Site icon CYNTHIA D. BERTELSEN

When the Bread of Life Kills: Ergotism

On September 5, 1951, Janet Flanner — who wrote for The New Yorker under the name of Genêt — related a story in her Paris Journal 1944 – 1965 that seemed to come from a medieval morality play.

Pont St.-Esprit,  a  small village near Avignon and the ancestral home of Jackie Kennedy’s grandfather, woke up to a bright summer morning on August 17, 1951, little knowing the day would end with people tearing berserk through the streets, hallucinating for reasons that are still a little bit unclear today, nearly sixty years later.

Flanner blamed ergotism (otherwise known as St. Anthony’s Fire), which she interestingly called “that little black abortion on grain heads that comes in wet weather … .” Bread bought from the best bakery in the village, Briand’s, carried the lethal spores, seemed to be the culprit.

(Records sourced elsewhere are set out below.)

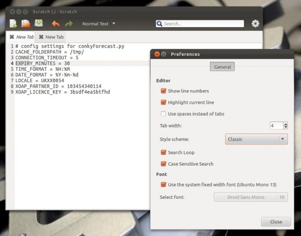Expand the Style scheme Classic dropdown

coord(256,140)
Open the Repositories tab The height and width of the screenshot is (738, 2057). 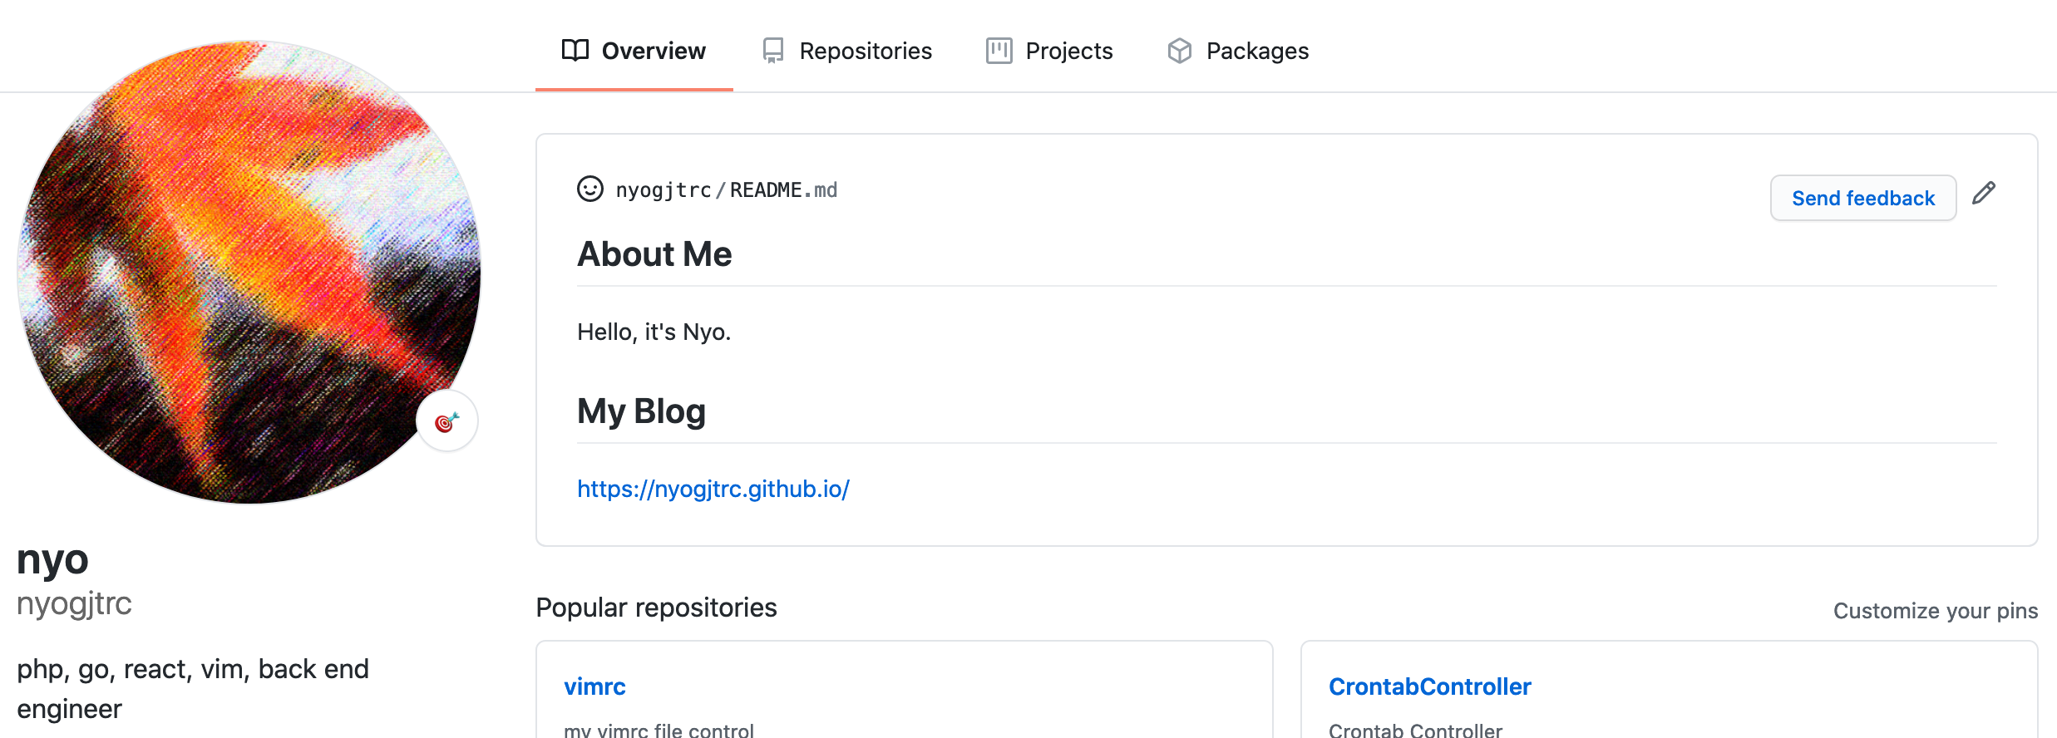pyautogui.click(x=865, y=51)

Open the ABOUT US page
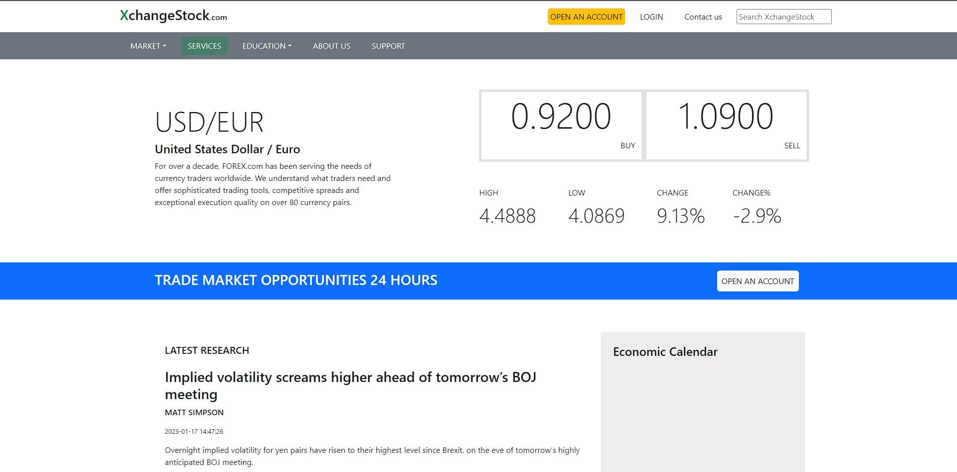(x=332, y=46)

Cortège in Pont St.-Esprit

Four people died, thirty-one went insane, two-hundred of their compatriots made ill. And their pet cats and dogs suffered fits, too. So did ducks that ate bread crumbs that fell to the ground or were tossed their way.

Claviceps purpurea. A France-loving fungi, as history shows, is ergot.

Ergot on rye, although it also affects other grains like wheat and barley.

Ergot mold magnified, showing mushroom-shaped fruiting bodies.

Two types of ergotism affect humans: nervous system-related (convulsive and hallucinogenic) and gangrenous.